Question

Researchers recorded that a certain bacteria population declined from 200,000 to 900 in 18 hours. At this rate of decay,

how many bacteria was there at 10 hours? Round to the nearest whole number,

Answer 1

9,942 bacteria were there at 10 hours.

Explanation:

Equation for population decay:

The equation for population decay, after t hours, is given by:

`P(t) = P(0)(1-r)^t`

In which P(0) is the initial population and r is the decay rate, as a decimal.

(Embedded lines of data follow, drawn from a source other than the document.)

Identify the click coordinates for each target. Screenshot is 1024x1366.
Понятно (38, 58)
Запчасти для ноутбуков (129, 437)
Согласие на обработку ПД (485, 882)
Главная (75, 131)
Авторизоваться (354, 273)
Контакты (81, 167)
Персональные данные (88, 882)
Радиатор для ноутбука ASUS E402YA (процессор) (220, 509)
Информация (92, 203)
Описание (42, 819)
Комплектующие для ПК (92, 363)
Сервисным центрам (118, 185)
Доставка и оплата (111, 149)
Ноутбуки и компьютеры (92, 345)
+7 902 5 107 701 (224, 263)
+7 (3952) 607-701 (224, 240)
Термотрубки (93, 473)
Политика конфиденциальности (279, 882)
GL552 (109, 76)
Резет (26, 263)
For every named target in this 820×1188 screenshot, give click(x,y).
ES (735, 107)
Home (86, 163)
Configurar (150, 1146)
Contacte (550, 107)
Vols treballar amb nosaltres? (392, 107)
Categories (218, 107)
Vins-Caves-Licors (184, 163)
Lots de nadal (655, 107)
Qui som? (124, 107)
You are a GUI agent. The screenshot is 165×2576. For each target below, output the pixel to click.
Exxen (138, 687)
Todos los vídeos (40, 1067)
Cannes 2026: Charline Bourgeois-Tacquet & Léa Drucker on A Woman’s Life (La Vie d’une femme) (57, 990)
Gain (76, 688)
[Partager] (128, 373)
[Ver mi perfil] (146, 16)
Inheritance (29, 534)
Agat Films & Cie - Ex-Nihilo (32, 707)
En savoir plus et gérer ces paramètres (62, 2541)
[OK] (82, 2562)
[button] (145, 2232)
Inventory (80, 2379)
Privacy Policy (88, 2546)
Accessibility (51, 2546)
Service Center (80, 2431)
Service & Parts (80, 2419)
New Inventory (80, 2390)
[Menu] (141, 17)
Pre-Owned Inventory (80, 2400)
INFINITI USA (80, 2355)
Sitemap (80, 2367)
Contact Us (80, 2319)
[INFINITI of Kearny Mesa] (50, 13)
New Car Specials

Researchers recorded that a certain bacteria population declined from 200,000 to 900 in 18 hours.

This means that
`P(0) = 200000` and that when
`t = 18, P(t) = 900`. So we use this to find r.

`P(t) = P(0)(1-r)^t`

`900 = 200000(1-r)^(18)`

`(1-r)^(18) = (900)/(200000)`

`\sqrt[18]{(1-r)^(18)} = \sqrt[18]{(900)/(200000)}`

`1 - r = ((900)/(200000))^{(1)/(18)}`

`1 - r = 0.7407`

So

`P(t) = P(0)(1-r)^t`

`P(t) = 200000(0.7407)^t`

At this rate of decay, how many bacteria was there at 10 hours?

This is P(10). So

`P(10) = 200000(0.7407)^(10) = 9941.5`

Rounding to the nearest whole number:

9,942 bacteria were there at 10 hours.